Des repères pour mieux identifier la dépression légère ou sévère
La Haute autorité de santé publie des recommandations pour mieux dépister la dépression. Mais aussi pour mieux la prendre en charge, en particulier en limitant le recours aux antidépresseurs.
Dans sa vie, une personne sur cinq connaîtra un épisode dépressif et près d'un Français sur 10 aurait connu un épisode dépressif au cours des douze derniers mois. Pourtant, de nombreux cas de dépression ne sont ni repérés ni traités, "augmentant le risque de suicides et entraînant une dégradation de la vie sociale et personnelle", déplore la Haute autorité de santé (HAS). A l'inverse, certaines déprimes passagères ou certains troubles psychiques graves sont parfois pris pour des dépressions et traités de façon inadéquate. Et, même lorsque la dépression est correctement diagnostiquée, sa prise en charge est incomplète car elle repose trop souvent sur les antidépresseurs, prescrits généralement sans suivi ni psychothérapie. En somme, l'usage des antidépresseurs est insatisfaisant : trop souvent prescrits pour des dépressions légères, pas assez dans des dépressions sévères, ou délivrés sans psychothérapie ni suivi. C'est dans ce contexte, que la HAS publie des recommandations pour aider les médecins généralistes à mieux comprendre cette pathologie et ainsi proposer une prise en charge plus adaptée à chacun. Les généralistes, de par leur place centrale dans la chaîne de soins, sont en contact régulier avec les patients. Ils sont ainsi les mieux placés pour détecter des changements d'attitudes, prémices d'une dépression.
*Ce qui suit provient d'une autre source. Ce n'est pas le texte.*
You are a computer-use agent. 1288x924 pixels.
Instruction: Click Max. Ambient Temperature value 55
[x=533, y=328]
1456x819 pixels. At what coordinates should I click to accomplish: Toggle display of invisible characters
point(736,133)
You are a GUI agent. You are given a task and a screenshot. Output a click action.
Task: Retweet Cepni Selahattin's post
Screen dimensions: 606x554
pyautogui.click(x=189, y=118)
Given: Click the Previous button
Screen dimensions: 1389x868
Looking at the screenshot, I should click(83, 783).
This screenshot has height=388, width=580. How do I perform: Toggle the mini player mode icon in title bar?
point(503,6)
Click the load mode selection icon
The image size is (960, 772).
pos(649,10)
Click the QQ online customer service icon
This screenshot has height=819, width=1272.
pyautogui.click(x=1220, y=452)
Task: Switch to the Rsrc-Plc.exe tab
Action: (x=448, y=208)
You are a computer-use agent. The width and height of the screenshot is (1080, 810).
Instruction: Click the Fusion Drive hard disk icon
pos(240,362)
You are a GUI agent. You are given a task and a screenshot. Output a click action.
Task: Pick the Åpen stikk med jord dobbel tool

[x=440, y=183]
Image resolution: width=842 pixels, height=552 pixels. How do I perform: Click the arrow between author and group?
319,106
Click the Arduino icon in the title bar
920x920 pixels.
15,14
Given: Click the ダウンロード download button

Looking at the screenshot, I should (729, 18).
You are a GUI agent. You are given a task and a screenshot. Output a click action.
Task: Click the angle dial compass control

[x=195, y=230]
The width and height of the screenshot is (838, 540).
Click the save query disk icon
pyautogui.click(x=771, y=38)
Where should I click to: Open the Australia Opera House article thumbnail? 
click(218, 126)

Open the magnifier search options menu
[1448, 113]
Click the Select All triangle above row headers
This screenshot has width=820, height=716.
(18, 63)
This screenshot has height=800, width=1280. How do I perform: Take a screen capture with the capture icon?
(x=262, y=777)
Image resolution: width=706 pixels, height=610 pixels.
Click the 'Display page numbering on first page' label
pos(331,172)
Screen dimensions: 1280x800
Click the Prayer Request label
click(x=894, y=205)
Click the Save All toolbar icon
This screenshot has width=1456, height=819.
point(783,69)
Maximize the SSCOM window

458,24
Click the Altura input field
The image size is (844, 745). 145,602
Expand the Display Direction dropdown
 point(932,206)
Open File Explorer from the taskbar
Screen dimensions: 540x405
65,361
En outre, il est aussi parfois le seul recours dans certains territoires où les médecins spécialistes sont rares.
Identifier une dépression
Non, la dépression ne se manifeste pas que par de la tristesse ou un sentiment de "déprime". En fait, c'est un ensemble de symptômes sur une période longue qui signent la dépression. Ces symptômes sont les suivants : humeur dépressive, perte d'intérêt ou d'énergie, mais aussi concentration réduite, diminution de l'estime de soi, sentiment de culpabilité, idées et comportement suicidaires ou encore troubles du sommeil ou de l'appétit. Des symptômes qui retentissent sur la vie professionnelle, sociale ou familiale, et qui génère une véritable détresse.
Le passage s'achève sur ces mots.